Defendants Town of Mashpee, William C. Nye, John J. Bowes and Stephen Weekes, and the Commonwealth of Massachusetts have moved to dismiss plaintiffs' complaint under Fed.R.Civ.P. 12(b)(6) for failure to state a claim upon which relief can be granted. For the reasons which follow, defendants' motions are allowed.

1. Res Judicata.

Defendants' first ground for dismissal is that plaintiffs' claims are barred by the judgment in Mashpee Tribe v. Town of Mashpee, 447 F. Supp. 940 (D.MA.1978), aff'd sub nom., Mashpee Tribe v. New Seabury Corp., 592 F.2d 575 (1st Cir.), cert. denied, 444 U.S. 866, 100 S. Ct. 138, 62 L. Ed. 2d 90 (1979) ("Mashpee I "). That suit was brought by the "Mashpee Tribe" of Indians against the owners of allegedly tribal land located in the Town of Mashpee. The alleged tribe sought recovery of that land on the ground that it had been purchased in violation of the Nonintercourse Act. Id. at 943. The only question reached was whether the plaintiff constituted a tribe entitled to the protections of the Act. Id. After 40 days of trial, the jury found that plaintiff was not such a tribe. Id. Accordingly, the case was purportedly "dismissed on the merits", because the plaintiff had "not ... established its standing to bring suit as an Indian tribe". Id. at 950. After the jury returned its verdict, the plaintiff was given an opportunity to amend its complaint to state the claims of its individual members, but it chose not to do so. Mashpee I, Transcript, pp. 2-3 (January 26, 1978).
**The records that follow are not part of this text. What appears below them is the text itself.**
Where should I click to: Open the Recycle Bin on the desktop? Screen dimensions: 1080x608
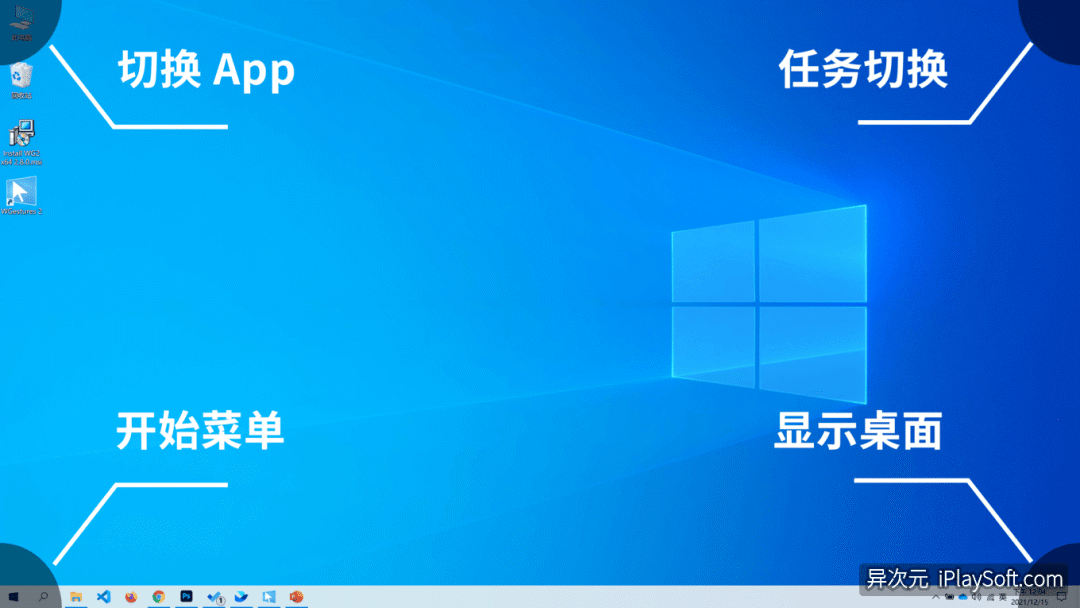(x=21, y=72)
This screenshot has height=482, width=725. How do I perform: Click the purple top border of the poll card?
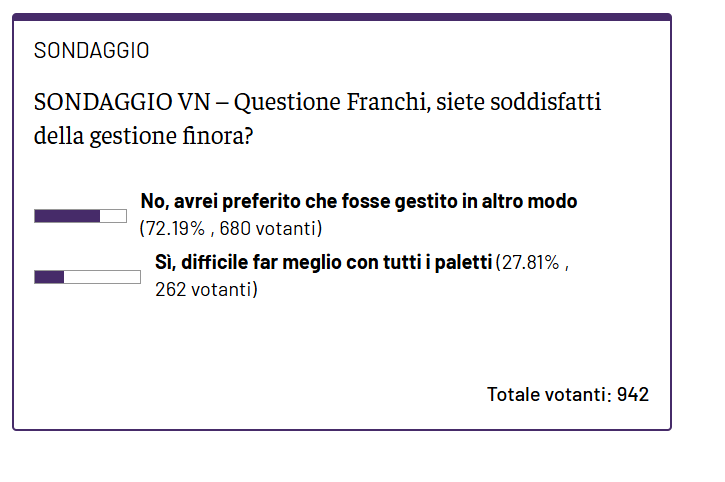(x=341, y=17)
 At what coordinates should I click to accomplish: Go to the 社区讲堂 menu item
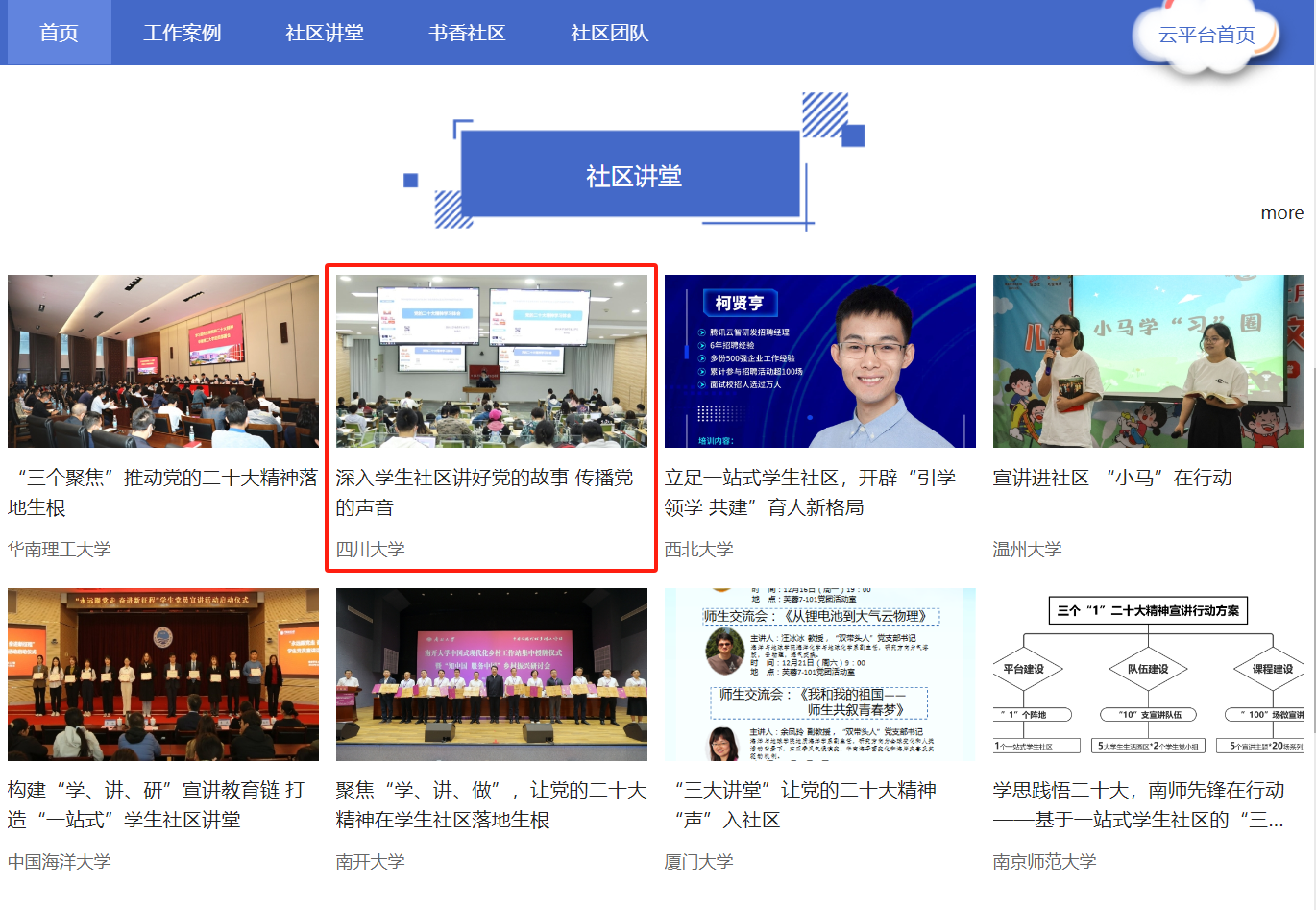(x=325, y=33)
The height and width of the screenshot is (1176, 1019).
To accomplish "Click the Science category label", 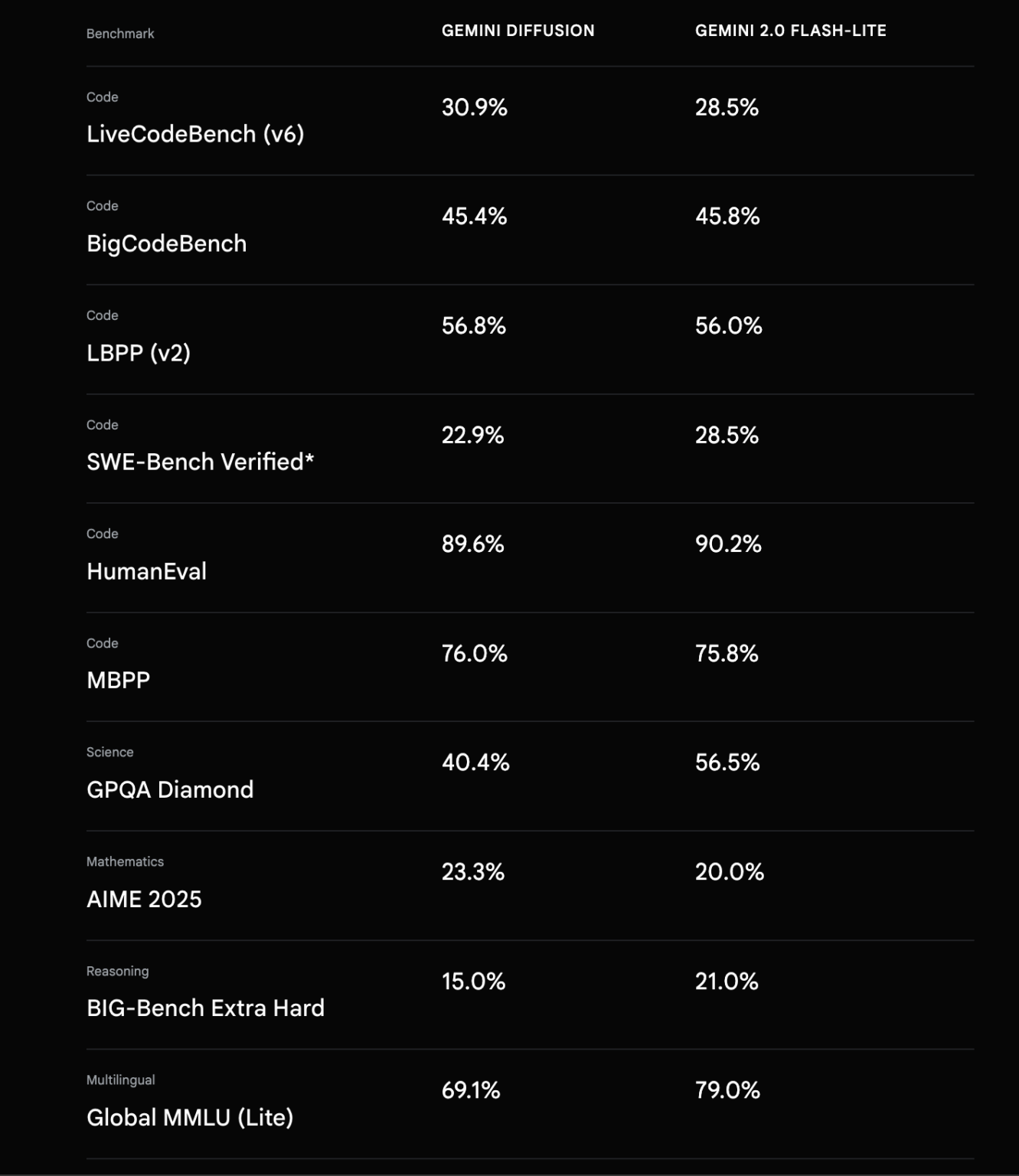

The instant suit is substantially the same as Mashpee I. The plaintiffs allege that they are members of the Mashpee Tribe, the same entity involved in Mashpee I. Many, but not all, of the individual plaintiffs here took an active role in Mashpee I, helping to plan the strategy of the case and testifying at trial or in depositions. Some of the defendants named in this case are different from those in Mashpee I, but the same land is at issue and the same transactions are challenged. In addition, the same general relief is sought; return of the land to the plaintiffs. Defendants maintain that these similarities require that the instant case be barred by res judicata.

A. Tribal claims.

Plaintiffs' claims on behalf of the "Mashpee Tribe" are clearly barred by the decision in Mashpee I. Plaintiff there was given a full and fair opportunity to litigate the issue of tribal existence and it was an issue necessary to the outcome of the action. Since the jury held that the "Mashpee Tribe" did not exist at the relevant times, plaintiffs here are collaterally estopped from proceeding on behalf of the alleged tribe. See, Parklane Hosiery Co. v. Shore, 439 U.S. 322, 326 n.5, 99 S. Ct. 645, 649 n.5, 58 L. Ed. 2d 552 (1979).

B. Individual claims.

Defendants also contend that plaintiffs' individual claims are barred. They maintain that Mashpee I was dismissed on the merits; that plaintiffs here were in privity with the plaintiff in Mashpee I ; and that therefore plaintiffs are precluded "from relitigating issues that were or could have been raised in that action", Federated Department Stores v. Moitie, 452 U.S. 394, 398, 101 S. Ct. 2424, 2427, 69 L. Ed. 2d 103 (1981), including any individual claims.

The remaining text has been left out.